20th December 2019
On 18 December the European Parliament re-elected Emily O’Reilly for a second term as the European Ombudsman. We welcome this news and wish Ms O’Reilly the very best of luck for the next five years in office.
During her first term, Ms O’Reilly didn’t flinch in adopting decisions that challenge long-standing traditions of secrecy in the European Parliament, the Commission and the Council. Her approach demonstrated a profound understanding that the future of the EU depends on bridging the gap between decision-makers and the EU citizens they serve. For example, she recommended that EU citizens have the right to access trilogue documents.
And it is perhaps testament to her determination to tackle the most sensitive questions of transparency that the Commission and the Council have chosen not to follow the recommendations handed down in some of her more significant inquiries, for example on the transparency of Member State positions in legislative and comitology procedures.

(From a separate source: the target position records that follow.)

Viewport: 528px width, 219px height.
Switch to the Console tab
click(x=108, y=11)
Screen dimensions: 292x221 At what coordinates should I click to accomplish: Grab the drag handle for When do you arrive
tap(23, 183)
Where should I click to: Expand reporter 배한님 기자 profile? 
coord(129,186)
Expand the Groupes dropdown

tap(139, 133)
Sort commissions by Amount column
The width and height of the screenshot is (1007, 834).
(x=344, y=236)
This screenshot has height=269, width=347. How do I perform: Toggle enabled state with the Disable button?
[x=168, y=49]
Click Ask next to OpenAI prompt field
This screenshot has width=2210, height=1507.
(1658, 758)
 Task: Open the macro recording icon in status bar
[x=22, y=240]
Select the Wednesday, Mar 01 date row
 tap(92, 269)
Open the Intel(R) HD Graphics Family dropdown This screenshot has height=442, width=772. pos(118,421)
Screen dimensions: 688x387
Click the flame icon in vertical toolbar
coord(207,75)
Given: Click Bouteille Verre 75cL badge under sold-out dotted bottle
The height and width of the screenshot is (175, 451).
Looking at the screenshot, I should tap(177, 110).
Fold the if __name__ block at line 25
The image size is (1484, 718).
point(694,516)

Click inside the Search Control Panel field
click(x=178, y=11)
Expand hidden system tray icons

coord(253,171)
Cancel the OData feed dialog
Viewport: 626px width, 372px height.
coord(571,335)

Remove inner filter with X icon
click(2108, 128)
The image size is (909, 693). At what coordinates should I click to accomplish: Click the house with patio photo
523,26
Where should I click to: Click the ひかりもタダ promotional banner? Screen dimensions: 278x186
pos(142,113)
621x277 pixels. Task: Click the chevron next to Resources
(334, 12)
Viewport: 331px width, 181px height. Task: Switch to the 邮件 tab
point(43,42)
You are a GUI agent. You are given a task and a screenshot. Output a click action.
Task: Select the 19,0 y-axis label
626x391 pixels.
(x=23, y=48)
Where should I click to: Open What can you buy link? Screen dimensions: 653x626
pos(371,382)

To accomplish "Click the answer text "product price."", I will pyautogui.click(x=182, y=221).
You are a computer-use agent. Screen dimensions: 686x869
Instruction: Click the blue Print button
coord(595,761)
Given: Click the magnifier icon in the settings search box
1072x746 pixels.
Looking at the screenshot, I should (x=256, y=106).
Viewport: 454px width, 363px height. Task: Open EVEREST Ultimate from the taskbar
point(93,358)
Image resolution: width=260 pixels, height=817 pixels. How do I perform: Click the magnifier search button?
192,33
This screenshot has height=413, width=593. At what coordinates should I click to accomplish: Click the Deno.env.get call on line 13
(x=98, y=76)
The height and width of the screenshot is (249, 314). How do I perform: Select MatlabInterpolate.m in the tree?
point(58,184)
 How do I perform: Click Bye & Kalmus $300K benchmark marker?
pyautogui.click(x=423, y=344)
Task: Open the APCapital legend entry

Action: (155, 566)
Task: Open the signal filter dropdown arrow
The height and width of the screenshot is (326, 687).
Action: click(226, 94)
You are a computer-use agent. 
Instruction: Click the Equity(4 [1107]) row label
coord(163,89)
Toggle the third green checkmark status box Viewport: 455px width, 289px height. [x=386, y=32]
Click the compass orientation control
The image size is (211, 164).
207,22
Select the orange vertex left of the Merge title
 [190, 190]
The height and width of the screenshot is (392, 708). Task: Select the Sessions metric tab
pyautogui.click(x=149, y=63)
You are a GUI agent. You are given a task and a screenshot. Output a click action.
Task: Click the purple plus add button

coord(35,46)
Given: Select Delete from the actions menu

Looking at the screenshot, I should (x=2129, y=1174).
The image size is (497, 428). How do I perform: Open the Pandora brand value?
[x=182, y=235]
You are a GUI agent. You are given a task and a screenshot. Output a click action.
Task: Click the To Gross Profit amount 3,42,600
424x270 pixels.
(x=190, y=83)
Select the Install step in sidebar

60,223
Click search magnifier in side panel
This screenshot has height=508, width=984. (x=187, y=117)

These decisions recognise that the principles of democracy and the rule of law require transparent governance to allow citizens to engage in the democratic process before a decision has been taken. They also allow citizens to hold decision-makers to account for the positions they defend. The Ombudsman understands that these values are of the utmost importance when it comes to environmental protection.
Over the last five years, ClientEarth brought a number of matters before the Ombudsman. She did not agree with us on all matters, but each complaint was processed with meticulous attention to detail and consideration of the wider environmental impacts at stake.
For example, the Ombudsman defended our right and that of all EU consumers to access information on nanomaterials in cosmetics, to allow for informed consumer and health choices. She pushed the Council to publish the Member States’ positions when they adopt fishing quotas to ensure that they follow scientific advice. And just last week, she adopted her final decision recommending that the Commission should publish basic information on EU pilots, the procedure used by the Commission to clarify if Member States are applying EU law correctly. Access to this information would allow the public to understand where there are questions on Member State compliance with EU law. It would also give EU citizens the opportunity to follow-up with the Member State concerned and seek remedial action where this is necessary.
The Ombudsman placed citizens firmly at the centre of her first mandate. ClientEarth now calls on her to place the fight for the environment at the centre of her second. After all, what is good for the environment is good for people and, ultimately, the EU itself.